“Your currency is likely to become my problem” Former Chinese Vice Premier Zeng Peiyan in a speech, July, 2009
The list of shaky, dollar holding creditor nations continues to grow. Surplus countries like Russia, China, Kuwait, Brazil, Switzerland, and as of July, India, are openly revealing their intention to diversify their nations’ currency reserves out of the U.S. dollar, in light of the U.S.’ rapid accumulation of debt in just the past six months. “The major part of Indian reserves are in dollars – that is something that’s a problem for us.” (Suresh Tendulkar, Chair of India’s Economic Advisory Council, July, 2009)
Meanwhile, the S&P 500 stock Index is now trading at a record P/E ratio in the 120’s, not only because of a run up in stock prices over the past few months, but because of a dramatic diminution of corporate earnings. Emphasize dramatic. What accounts for the fall? Well, when spending by consumers accounts for 2/3 of a nation’s economy and those people suffer not only declines in the value of their homes, their largest asset, but also rising levels of joblessness, that spending can come to a sudden stop, as it has in the U.S. Given the fundamental source of the spending reduction, it would be foolish to expect a resumption in anywhere near the short-term.
As a result, the majority of businesses are unable to reliably forecast a return to former levels of sales and profitability, meaning that these reduced levels of corporate earnings are neither one-time nor short-term, and in most cases, changes in corporate strategy won’t solve the problem.
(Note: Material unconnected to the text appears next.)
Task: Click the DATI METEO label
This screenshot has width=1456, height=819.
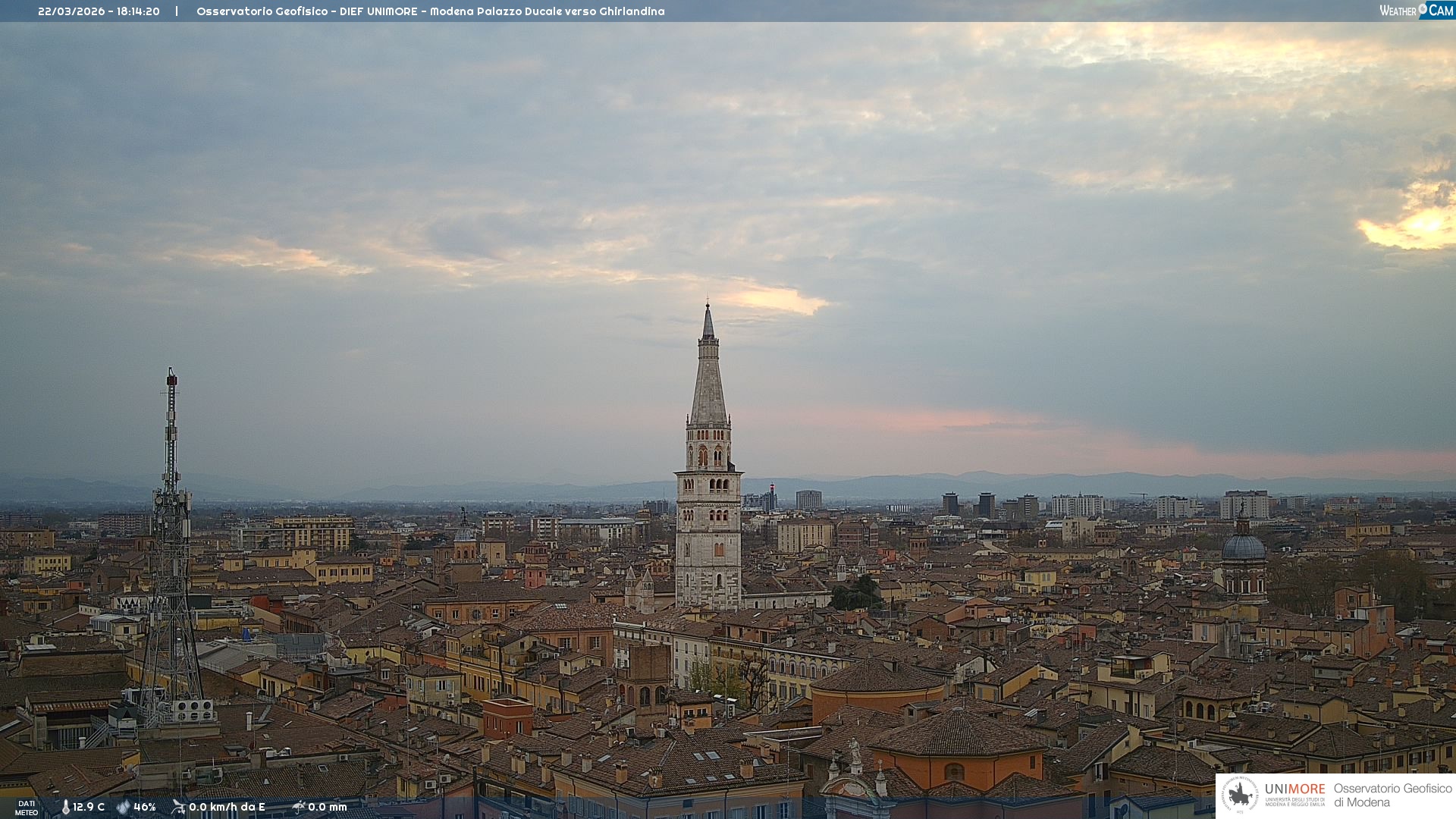Action: [x=27, y=808]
Instead, corporate leaders will address earnings shortfalls with more layoffs, compounding the spending and production conundrum, further elevating the price/earnings ratio, and rendering the datapoint even more irrelevant as a way to gauge value.
As unattractive as current bank rates of return are, the stock market by comparison is today loaded with unacknowledged risks. Tangible assets like art are far more transparent with a degree of stability that many financial institutions, and even some AAA-rated government debt, can only dream about.